116. Populating Next Right Pointers in Each Node 🌟🌟

You are given a perfect binary tree where all leaves are on the same level, and every parent has two children. The binary tree has the following definition:

struct Node {
  int val;
  Node *left;
  Node *right;
  Node *next;
}

Populate each next pointer to point to its next right node.
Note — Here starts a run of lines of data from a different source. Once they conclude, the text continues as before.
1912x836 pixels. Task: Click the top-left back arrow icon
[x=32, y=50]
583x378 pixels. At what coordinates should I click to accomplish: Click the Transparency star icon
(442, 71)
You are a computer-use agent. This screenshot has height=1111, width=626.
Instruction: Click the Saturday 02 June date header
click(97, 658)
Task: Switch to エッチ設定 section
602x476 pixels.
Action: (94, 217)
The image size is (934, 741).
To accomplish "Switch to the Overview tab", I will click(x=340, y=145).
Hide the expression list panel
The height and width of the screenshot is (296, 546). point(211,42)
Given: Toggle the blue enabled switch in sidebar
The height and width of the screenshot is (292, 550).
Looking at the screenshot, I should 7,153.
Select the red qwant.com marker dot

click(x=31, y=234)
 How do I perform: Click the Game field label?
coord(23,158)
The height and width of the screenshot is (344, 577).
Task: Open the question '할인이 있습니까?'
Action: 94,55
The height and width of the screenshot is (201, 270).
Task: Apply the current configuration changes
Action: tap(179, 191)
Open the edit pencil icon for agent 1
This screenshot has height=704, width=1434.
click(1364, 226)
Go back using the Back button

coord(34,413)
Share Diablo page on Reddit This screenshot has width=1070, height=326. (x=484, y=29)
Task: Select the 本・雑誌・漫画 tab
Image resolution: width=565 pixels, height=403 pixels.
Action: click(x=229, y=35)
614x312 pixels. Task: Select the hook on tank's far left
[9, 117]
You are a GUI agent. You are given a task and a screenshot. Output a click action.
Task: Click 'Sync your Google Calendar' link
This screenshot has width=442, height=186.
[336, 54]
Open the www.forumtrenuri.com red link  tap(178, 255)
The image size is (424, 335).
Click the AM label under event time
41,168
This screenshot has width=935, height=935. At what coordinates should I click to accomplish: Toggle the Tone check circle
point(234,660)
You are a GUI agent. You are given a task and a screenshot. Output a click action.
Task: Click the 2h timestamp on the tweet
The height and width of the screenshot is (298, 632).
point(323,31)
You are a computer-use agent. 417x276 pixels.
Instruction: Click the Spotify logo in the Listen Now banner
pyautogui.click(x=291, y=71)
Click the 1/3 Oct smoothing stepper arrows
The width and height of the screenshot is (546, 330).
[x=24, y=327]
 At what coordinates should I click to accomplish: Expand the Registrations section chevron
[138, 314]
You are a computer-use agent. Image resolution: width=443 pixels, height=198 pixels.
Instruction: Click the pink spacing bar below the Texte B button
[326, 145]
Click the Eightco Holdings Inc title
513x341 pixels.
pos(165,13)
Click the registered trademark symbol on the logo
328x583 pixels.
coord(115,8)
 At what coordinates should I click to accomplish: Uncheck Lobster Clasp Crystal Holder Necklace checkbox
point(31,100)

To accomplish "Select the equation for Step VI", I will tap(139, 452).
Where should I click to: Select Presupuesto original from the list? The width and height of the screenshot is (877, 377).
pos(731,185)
If there is no next right node, the next pointer should be set to NULL.

Initially, all next pointers are set to NULL.

This question is in continuation with A general approach to level order traversal questions series.

Previous Questions

1. Binary tree level order traversal
2. Binary tree level order traversal - II
3. Binary tree zig-zag level order traversal
4. Average of levels
5. Binary tree right side view
6. largest value in each tree row

• Next 2 solutions are part of the series other are not.

Recursive Solution

• self explanatory

Code

class Solution {
private:
    void connectDFS(Node* root)
    {
        if (root == NULL || root->left == NULL) // check if left is NULL
            return;

        root->left->next = root->right; // next pointer of root's left

        if (root->next != NULL) // if root's next exist
            root->right->next = root->next->left; // next pointer of root's right

        connectDFS(root->left);
        connectDFS(root->right);
    }

public:
    Node* connect(Node* root)
    {
        connectDFS(root);
        return root;
    }
};

Iterative Solution

• Self explanatory

Code

class Solution {
public:
    Node* connect(Node* root)
    {
        if (root == NULL) return NULL;

        queue<Node*> q;
        q.push(root);

        while (!q.empty()) {
            int sz = q.size();
            for (int i = 0; i < sz; i++) {
                Node* temp = q.front(); q.pop();
                if (temp->left) q.push(temp->left);
                if (temp->right) q.push(temp->right);

                // if its last node it's next is NULL else q.front()(next left node)
                temp->next = (i == sz - 1 ? NULL : q.front());
            }
        }
        return root;
    }
};

O(N) Time and O(N) space

• Using level order traversal technique and NULL.
• if current node is null and q is not empty, then push NULL into q.
• else set current node’s next to q’s front.
• push left and right in the queue , if they are not NULL.

Code

class Solution {
public:
    Node* connect(Node* root) {
        if(!root) return NULL;

        queue<Node *> q;
        q.push(root);
        q.push(NULL);

        while(!q.empty()){
            Node *curr=q.front();
            q.pop();

            if(curr==NULL){
                if(!q.empty()) q.push(NULL);
            }else{
                curr->next = q.front();
                if(curr->left!=NULL) q.push(curr->left);
                if(curr->right!=NULL) q.push(curr->right);
            }
        }
        return root;
    }
};

O(N) Time and O(1) space

• level order traversal with root and its child,just dry run once you get the idea.

Code

class Solution{
public:
    Node *connect(Node *root){
        if (root == NULL) return root;

        Node *pre = root;
        Node *cur = NULL;

        while (pre->left){
            cur = pre;
            while (cur){
                cur->left->next = cur->right;
                if (cur->next)
                    cur->right->next = cur->next->left;
                cur = cur->next;
            }
            pre = pre->left;
        }
        return root;
    }
};